What Constitutes a Perfect Data Team?

A guide to comprehend who are the members of a Data Team and what are the key roles for each of them!

Kartikay Laddha
Analytics Vidhya
6 min readSep 14, 2020

--

Data science is the most promising field in near future, with the advancement of technology and statistical models in recent times, a new data wave is knocking at our doors for a complete revolution. It relates to an interdisciplinary field of study that uses scientific methods, processes, algorithms and systems to extract knowledge and insights from many structural and unstructured data. As diverse does this field sounds, its team also has to be diverse enough to carry out tasks efficiently! To understand this in a better way let’s follow the pipeline for a data science project.

The most important aspect of this job is to Understand the Business Problem at the beginning, in the meeting with clients, a data science professional asks relevant questions, understands and defines objectives for the problem that needs to be tackled. Asking various questions in order to understand the project. in a better way is one of the many traits of a good data scientist. Now they care up for Data Acquisition to gather and scrape data from multiple sources like web servers, logs, databases, APIs and online repositories and finding the right data takes both time and effort.

After data is gathered next comes Data Preparation which involves data cleaning and data transformation. Data Cleaning is the most time-consuming process as it involves handling many complex scenarios like dealing with inconsistent datatypes, misspelt attributes, missing and duplicate values and many more things. Then data is modified in the transformation step based on the mapping rule, in a project ETL tools are used to perform complex transformations that help the team to understand the data structure in a better way.

Then to understand what can be actually done with the data is very crucial and for the same Exploratory Data Analysis is being applied. With the help of EDA, defining and selection of feature variables that will be used in model development is done. Next is the core activity of a data science project which is Data Modelling. Various machine learning techniques are being applied here such as KNN, Naive Bayes, Decision Tree, Support Vector Machine, etc to the data. in order to identify the model that best fits the business model. Next, the model is trained on the training dataset and testing is done to select the best performing model. Various computer languages such as Python, R, SAS etc are used by the team to model the data.

Now come the trickiest part Visualisation and Communication in which the team meets the clients again to communicate the business findings in a simple and effective manner to convince the stakeholders, in which tools such as Tableau, Power BI, Qlik view, etc are used which can help to create powerful reports and dashboards. And finally, the model is being deployed and maintained. The selected model is tested in a pre-production environment before deploying it in a production environment and after successful deployment, the team uses dashboards and reports to get real-time analytics. Further, the team also monitors and maintains the project’s performance and this is how a data science project is completed!

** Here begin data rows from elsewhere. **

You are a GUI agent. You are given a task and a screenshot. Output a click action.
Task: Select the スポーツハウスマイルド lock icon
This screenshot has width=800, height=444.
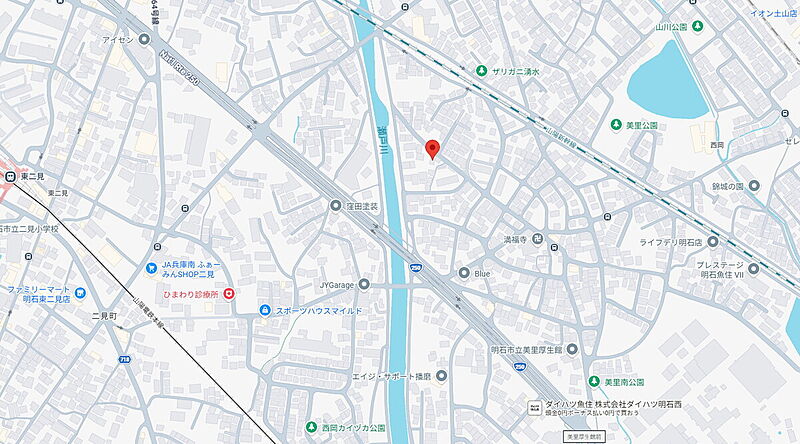[265, 310]
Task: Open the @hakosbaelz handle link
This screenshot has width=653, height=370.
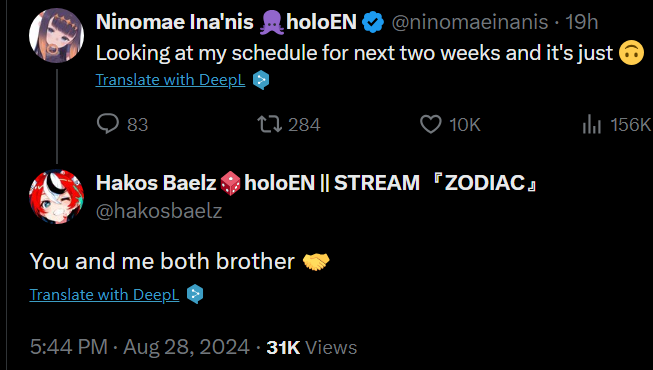Action: click(x=159, y=211)
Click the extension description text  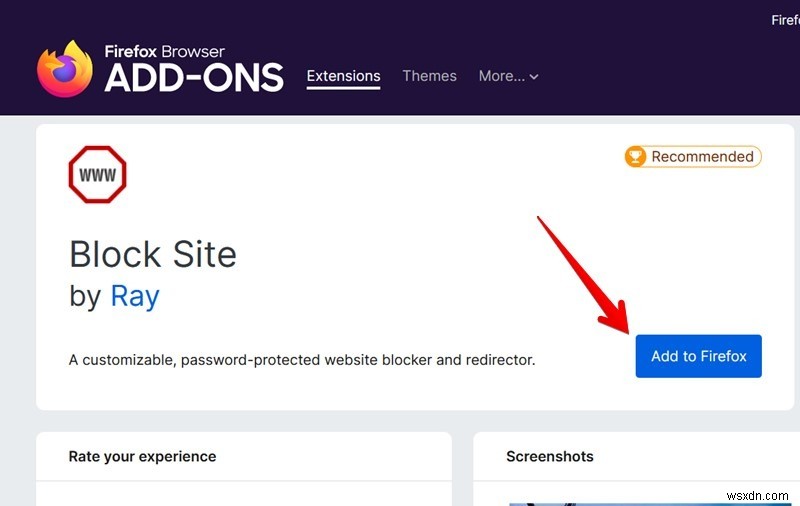point(302,359)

Hence, Building and structuring of a good team here is very essential to meet the business need of an organisation. It is not very surprising to state that data science isn’t a single field. It is actually three different jobs with people working together to produce the final answers. These jobs can briefly be classified into three categories.

Data Engineer

Data Engineers control the flow of information as information architects, they help in building specialised data storage systems and the infrastructure to ensure that the data is easy to obtain and process which they do by maintaining the data access. Most data engineers are very familiar with SQL, which they use to store and manage big and large quantities of data. They also use some of the programming languages such as Java, Scala or Python for processing data and automating data-related tasks.

Data Analyst

Data Analysts describe the present view data, they do this by creating dashboards, Hypothesis Testing and data visualisation. They often have some background in statistics or computer science but tend to have less engineering experience than data engineers and have less math experience than machine learning scientist. Data Analysts use spreadsheets (Excel or google sheets) to perform simple analysis on small quantities of data (simple storage and analysis). They use SQL (the same language used by data engineers), for large scale analysis. While data engineers build and configure SQL storage solutions, data analysts use existing databases to consume and summarise data. Analysts also use Business Intelligence or BI Tools such as Tableau, Power BI or Looker for creating dashboards and sharing information and their analysis.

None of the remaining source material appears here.